# Постановка задачи 1:
Как в двух предложениях пересказать главное из текста о дунганах?
# Постановка задачи 2:
Сможете продолжить текст о дунганах, начав сразу после его последнего предложения?
··· Предоставленный текст ···
Стоит сказать об их — я имею в виду дунганских — именах. Вообще именах. Все дунганские фамилии восходят к конкретным китайским именам предков, пришедших в Россию. Только пишутся в одно слово. К примеру Сушанло — некогда Су Шан-ло, или Янчисун — некогда Ян Чи-сун и так далее. А имена — в паспортной записи — обычные мусульманские: Махмуд, Сайд, Фатима и к тому же с отчеством — Махмуд Саидович или Фатима Юнусовна. Сами же они произносят их на китайский лад, где первый слог «Ма» вполне равноценен «Махмуду». Так что у дунган как бы по два имени: одно в быту, звучащее совсем по-китайски (но для китайского уха чисто по-мусульмански), а второе — официальное, для документов и анкет.
Очень мне хотелось усовершенствовать свой китайский: для студента, занимающегося этим языком, не так уж много возможностей, во всяком случае, в Ленинграде. Наверное, это стало одним из побудительных моментов в знакомстве, переросшем в дружбу с дунганином на брегах Невы.
Но, увы, здесь, на брегах Чу, дело как-то не пошло: очень уж разнятся китайские диалекты между собой и с изучаемым мною литературным языком.
Существует в жизни дунган еще одна граница: между прошлым и современностью.
Мне показывали развалюшку в углу двора и с почтением произносили:
— Это наш самый первый дом, прадед его построил, когда только пришел из Китая.
Чувство уважения к традициям у дунган очень личное, оно всегда связано с конкретными людьми — прадед, дед, отец делали так. Никакой сентиментальности по отношению к старым горшкам — но новые будут сделаны точно такими же. Можно, конечно, гадать, какую роль в выживании этноса сыграла привычка есть при помощи двух палочек, зажатых тремя пальцами, или обычай строить в доме кан — глиняное или деревянное возвышение, занимающее полкомнаты, на котором сидят, спят, едят. Но сама традиционная культура больше, чем те ее элементы, сумму которых мы привыкли определять словом «культура». И то, что поражает несведущего человека, есть для носителя традиционной культуры привычный и, более того, единственно возможный ход вещей.
На новой родине существовала реальная опасность распыления общины и гибели дунганского народа.
Именно традиционная культура помогла народу выжить. Предписываемые ею модели поведения и сохранили этнос, не дали ему раствориться в окружении. (А вот уйгуры, например, в Оше совершенно растворились среди узбеков.) Следуя традиции, дунгане долины Чу черпали силы и авторитет в памяти рода и сделали все, чтобы пронести этот заряд энергии, полученный от предков, и передать его потомкам, что еще будут жить в дунганских деревнях в Казахстане и Киргизии.
··· Исходные данные ···
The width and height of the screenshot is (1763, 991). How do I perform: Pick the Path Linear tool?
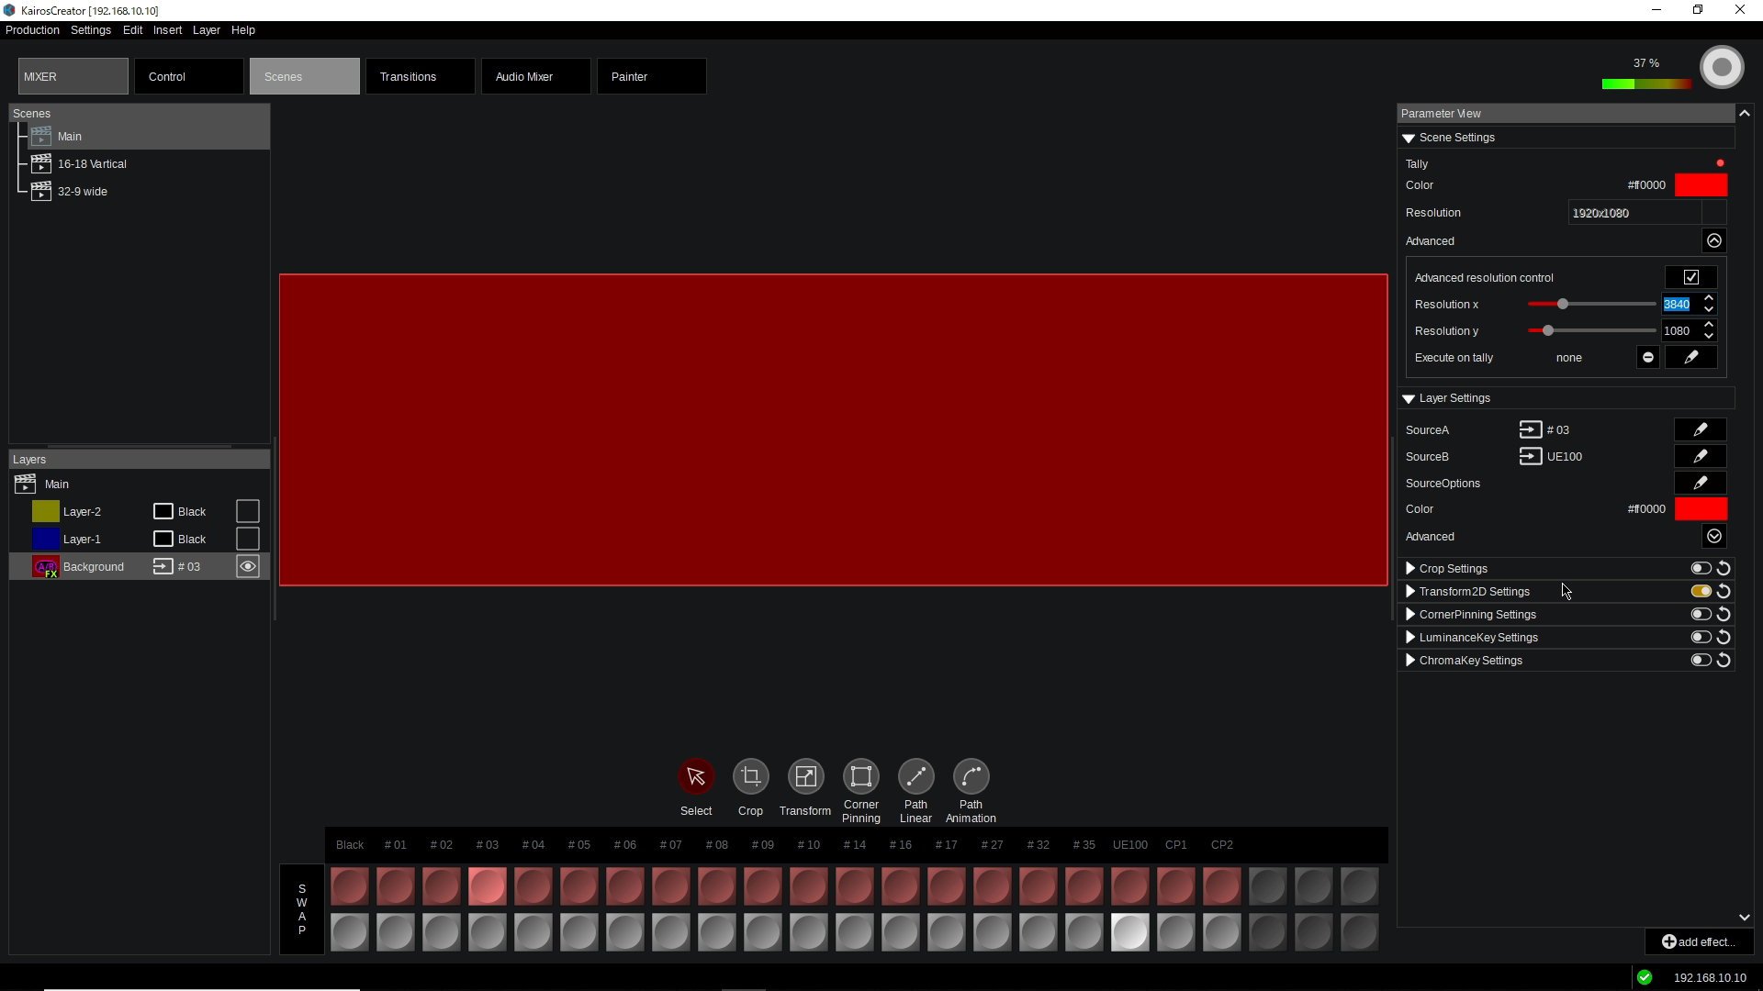click(x=915, y=777)
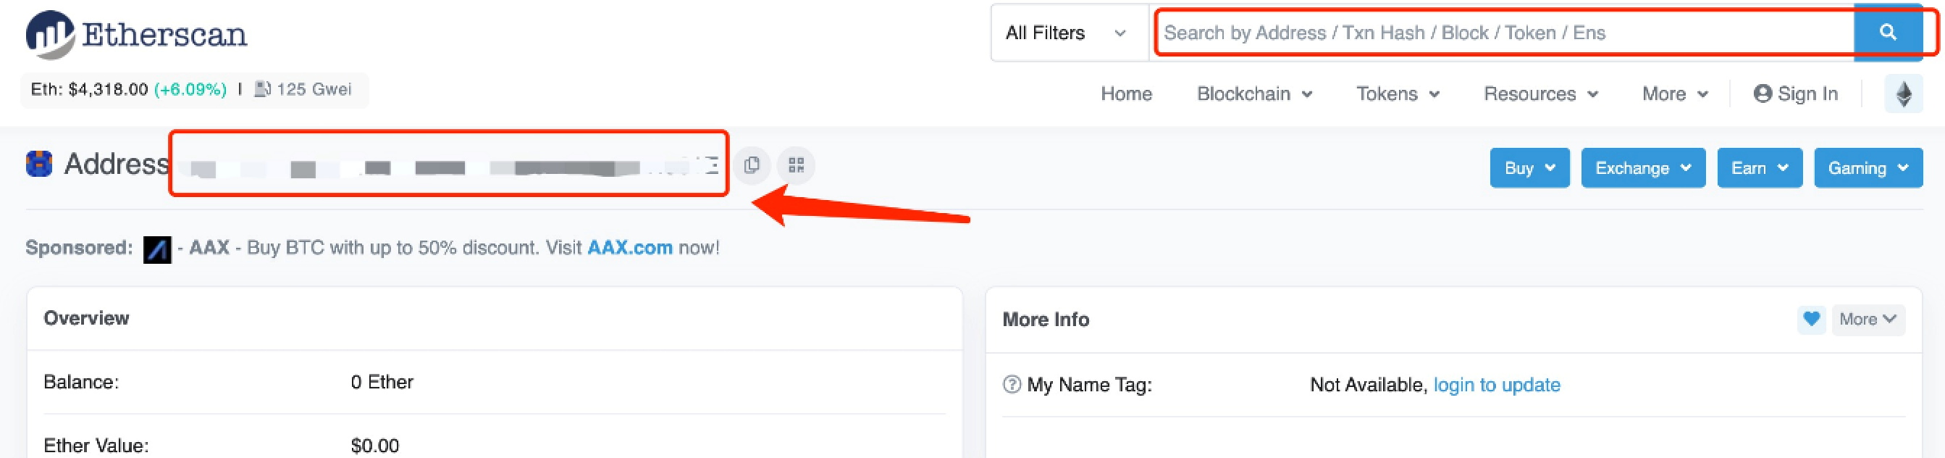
···
# Итоговый ответ 1:
Дунганские фамилии восходят к китайским именам предков и пишутся слитно, а имена в паспортах мусульманские, с отчеством, поэтому у дунган по сути два имени: бытовое, звучащее по-китайски, и официальное. Уважение к традициям, всегда связанное с конкретными предками, и традиционная культура помогли дунганам долины Чу не раствориться в окружении и сохранить себя как народ.

# Итоговый ответ 2:
Если уходит, меняется традиционная культура, от народа остается лишь название. Жители городов, давно уже утратившие традиции и заполняющие пятую графу паспорта лишь по необходимости, часто смотрят на традиционную культуру малых народов только как на экзотику. Но это не только экзотика — это образ жизни.
Очевидную роль в консервации сельской общины дунган сыграло и то, что они — ревностные мусульмане. Да еще какие! Для них не только что киргизы почти не мусульмане, но даже узбекам они готовы делать замечания. Религия — сложная сторона жизни дунган, и при всем хорошем отношении некоторые «двери» остались для меня закрытыми...
Как-то мы рассматривали вышитые подушки — рукоделие одной девушки,— и я никак не мог разобрать несколько иероглифов из вышитой надписи. Спросил, естественно, что они значат.
— Девушки одна у другой, а то у матерей или бабушек срисовывают, ну, конечно, получается неточно. А что значит, не знают.
Для дунган создали письменность на русской основе. А ведь сложная политональная китайская фонетика почти не поддается записи европейскими буквами. В школах китайскому письму не учат, так что единственный доступный им печатный орган на родном языке — выходящая во Фрунзе газета «Шиюэдэ чи», то есть «Знамя десятого месяца» (октября, конечно).
Я гостил у своего друга уже неделю, когда узнал, что в селе готовится свадьба. Право, это большая удача! Ведь нигде так не сохраняются традиции, как в так называемых «обрядах жизненного цикла», сопровождающих рождение, брак, смерть. Впрочем, заняться чистой наукой на свадьбе мне вряд ли бы удалось...
Каждый дунганский двор наглухо закрыт высоким забором. Но в эти дни ворота закрывали только на ночь — хозяева и их родственники (скорее родственницы) приходили и уходили, хлопоча по устройству пира горой. Во дворе дощатые столы: кормить будут каждого, кто войдет.
За воротами поставили огромный казан, вмазанный в железную бочку,— очаг для плова. На кухне сидят — не выходят — полдюжины женщин. Кто занят тестом, кто мясом. Я заглянул в полутемную кладовую — три женщины были едва видны из-за гор капусты и моркови, которые они шинковали большими широкими ножами, скорее даже секирками — традиционным орудием китайских поваров.
За день до торжества на заднем дворе я чуть не споткнулся о тушу только что зарезанного барана. Братья жениха сноровисто свежевали его.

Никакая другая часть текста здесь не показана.